There has been some progress overnight, although the code fix for this is involved and touches portions of the vmotion, cpusched and numasched code, Engineering are currently reviewing the possibility of targeting the fix in a Patch Releases. Once I have a further update I will let you know.

I haven't tried the "Numa.RebalanceEnable" setting yet as I don't want to affect my 24x HP hosts which are working perfectly fine.

Hope you get the issue resolved.

Cheers,

Jon

vExpert 2014 - 2022 | VCP6-DCV | http://www.jonmunday.net | @JonMunday77
0 Kudos
lakey81
Enthusiast
Enthusiast

Jon,

I am also experiencing the same issues with node balancing but on HP BL685c G6's with 4x6 processors, 128GB of ram, and ESXi 4.1 build 582267.  To try to alleviate the problem I've moved enough VMs off one host so that there are more physical cores than vcpus and it still is not load balancing them properly.  In that configuration sometime it does balance the VMs out over all 4 nodes and then CPU %RDY times are great but the majority of the time it is constantly moving VMs between nodes and creating high CPU %RDY times.

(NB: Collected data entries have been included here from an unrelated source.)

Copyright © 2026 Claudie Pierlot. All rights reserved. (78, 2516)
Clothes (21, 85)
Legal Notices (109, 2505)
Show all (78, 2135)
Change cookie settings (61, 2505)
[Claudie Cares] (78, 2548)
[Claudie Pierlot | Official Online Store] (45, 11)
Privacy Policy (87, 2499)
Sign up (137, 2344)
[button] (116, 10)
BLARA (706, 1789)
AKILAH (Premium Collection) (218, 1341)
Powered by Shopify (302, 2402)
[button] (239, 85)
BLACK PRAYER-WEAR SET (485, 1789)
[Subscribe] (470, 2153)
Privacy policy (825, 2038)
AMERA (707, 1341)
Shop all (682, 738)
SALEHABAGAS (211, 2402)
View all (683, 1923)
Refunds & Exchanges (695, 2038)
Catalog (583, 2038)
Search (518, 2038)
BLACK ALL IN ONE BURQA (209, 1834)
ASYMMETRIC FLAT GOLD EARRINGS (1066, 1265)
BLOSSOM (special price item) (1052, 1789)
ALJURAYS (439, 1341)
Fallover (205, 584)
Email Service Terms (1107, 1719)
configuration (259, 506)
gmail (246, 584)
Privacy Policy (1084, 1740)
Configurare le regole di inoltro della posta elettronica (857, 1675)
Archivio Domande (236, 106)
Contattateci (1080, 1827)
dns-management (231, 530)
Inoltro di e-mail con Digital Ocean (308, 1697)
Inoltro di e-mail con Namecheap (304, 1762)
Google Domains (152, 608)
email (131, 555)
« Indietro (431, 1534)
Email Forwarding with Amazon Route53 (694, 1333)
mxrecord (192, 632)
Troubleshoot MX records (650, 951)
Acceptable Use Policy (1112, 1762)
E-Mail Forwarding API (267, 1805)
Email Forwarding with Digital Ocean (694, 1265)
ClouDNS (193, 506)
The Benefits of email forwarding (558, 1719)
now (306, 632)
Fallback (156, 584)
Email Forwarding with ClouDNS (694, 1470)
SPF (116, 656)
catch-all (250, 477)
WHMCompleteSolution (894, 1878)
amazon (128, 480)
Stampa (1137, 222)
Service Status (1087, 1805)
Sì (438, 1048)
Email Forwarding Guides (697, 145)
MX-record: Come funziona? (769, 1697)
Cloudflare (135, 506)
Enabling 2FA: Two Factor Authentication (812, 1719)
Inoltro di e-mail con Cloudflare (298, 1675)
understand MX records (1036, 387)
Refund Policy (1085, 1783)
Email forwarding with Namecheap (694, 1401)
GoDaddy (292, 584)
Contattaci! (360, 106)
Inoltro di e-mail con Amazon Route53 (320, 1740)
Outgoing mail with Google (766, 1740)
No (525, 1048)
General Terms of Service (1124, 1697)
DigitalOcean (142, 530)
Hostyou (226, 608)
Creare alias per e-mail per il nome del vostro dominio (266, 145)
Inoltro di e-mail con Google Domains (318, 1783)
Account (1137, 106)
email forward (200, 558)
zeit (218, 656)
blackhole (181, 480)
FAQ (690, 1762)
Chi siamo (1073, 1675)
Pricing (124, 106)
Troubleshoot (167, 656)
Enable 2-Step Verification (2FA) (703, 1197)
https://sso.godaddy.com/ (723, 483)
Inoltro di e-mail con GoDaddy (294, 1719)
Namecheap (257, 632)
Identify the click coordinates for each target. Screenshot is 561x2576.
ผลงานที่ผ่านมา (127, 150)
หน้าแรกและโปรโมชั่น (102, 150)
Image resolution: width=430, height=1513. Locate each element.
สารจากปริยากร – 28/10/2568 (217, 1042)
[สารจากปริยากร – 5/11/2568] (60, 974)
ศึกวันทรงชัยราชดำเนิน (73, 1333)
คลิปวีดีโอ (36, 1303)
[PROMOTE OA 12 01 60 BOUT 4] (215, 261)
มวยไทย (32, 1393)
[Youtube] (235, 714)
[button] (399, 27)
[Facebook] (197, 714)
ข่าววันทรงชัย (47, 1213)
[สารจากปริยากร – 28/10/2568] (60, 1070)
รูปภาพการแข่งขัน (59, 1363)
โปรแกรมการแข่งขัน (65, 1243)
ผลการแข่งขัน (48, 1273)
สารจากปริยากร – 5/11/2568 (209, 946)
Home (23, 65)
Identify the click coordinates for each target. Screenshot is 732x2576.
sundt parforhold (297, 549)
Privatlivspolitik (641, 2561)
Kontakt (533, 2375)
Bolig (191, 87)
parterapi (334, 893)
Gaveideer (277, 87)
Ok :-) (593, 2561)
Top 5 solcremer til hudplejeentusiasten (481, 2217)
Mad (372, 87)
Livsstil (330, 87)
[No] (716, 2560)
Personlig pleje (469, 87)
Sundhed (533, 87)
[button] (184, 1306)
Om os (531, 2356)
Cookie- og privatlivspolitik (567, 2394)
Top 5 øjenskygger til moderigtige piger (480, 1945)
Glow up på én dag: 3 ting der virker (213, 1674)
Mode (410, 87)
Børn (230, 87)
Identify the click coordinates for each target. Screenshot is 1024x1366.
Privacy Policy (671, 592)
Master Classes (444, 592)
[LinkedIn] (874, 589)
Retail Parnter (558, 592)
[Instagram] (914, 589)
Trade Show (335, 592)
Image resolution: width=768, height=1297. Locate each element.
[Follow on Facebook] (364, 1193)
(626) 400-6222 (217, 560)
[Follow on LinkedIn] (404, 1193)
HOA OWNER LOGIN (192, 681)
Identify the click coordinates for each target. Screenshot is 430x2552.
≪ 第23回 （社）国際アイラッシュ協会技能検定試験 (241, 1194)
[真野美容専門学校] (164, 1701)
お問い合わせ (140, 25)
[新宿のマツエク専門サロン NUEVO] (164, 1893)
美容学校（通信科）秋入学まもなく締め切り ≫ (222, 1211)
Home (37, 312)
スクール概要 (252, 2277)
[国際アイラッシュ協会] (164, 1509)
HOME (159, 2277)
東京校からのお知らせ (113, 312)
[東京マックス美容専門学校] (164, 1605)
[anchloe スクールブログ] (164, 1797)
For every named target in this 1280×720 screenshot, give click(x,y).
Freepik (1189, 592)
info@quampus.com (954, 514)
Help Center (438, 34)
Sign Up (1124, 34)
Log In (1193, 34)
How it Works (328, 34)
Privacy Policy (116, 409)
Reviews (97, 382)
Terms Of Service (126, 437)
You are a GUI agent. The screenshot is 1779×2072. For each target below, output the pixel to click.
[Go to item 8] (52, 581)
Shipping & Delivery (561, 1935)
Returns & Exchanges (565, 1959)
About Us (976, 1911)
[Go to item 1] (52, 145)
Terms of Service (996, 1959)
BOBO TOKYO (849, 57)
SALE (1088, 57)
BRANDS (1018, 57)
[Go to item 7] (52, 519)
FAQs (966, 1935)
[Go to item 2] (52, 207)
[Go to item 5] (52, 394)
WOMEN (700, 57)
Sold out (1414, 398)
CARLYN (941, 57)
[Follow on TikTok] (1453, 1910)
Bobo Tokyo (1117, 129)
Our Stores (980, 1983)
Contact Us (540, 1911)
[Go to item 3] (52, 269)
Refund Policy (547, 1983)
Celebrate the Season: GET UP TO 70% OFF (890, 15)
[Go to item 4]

I also have a case open with support but have not received a good answer as of yet.   If you hear anything else please let us know and I will also!

Ryan

0 Kudos
jrmunday
Commander
Commander

I have patched all 34 of hosts upto the current release, ESX 5.0.0 build 702118, and submitted the support bundle to VMware today. They will base the hot patch on this build and aim to have an ETA for releasing this by the end of this week.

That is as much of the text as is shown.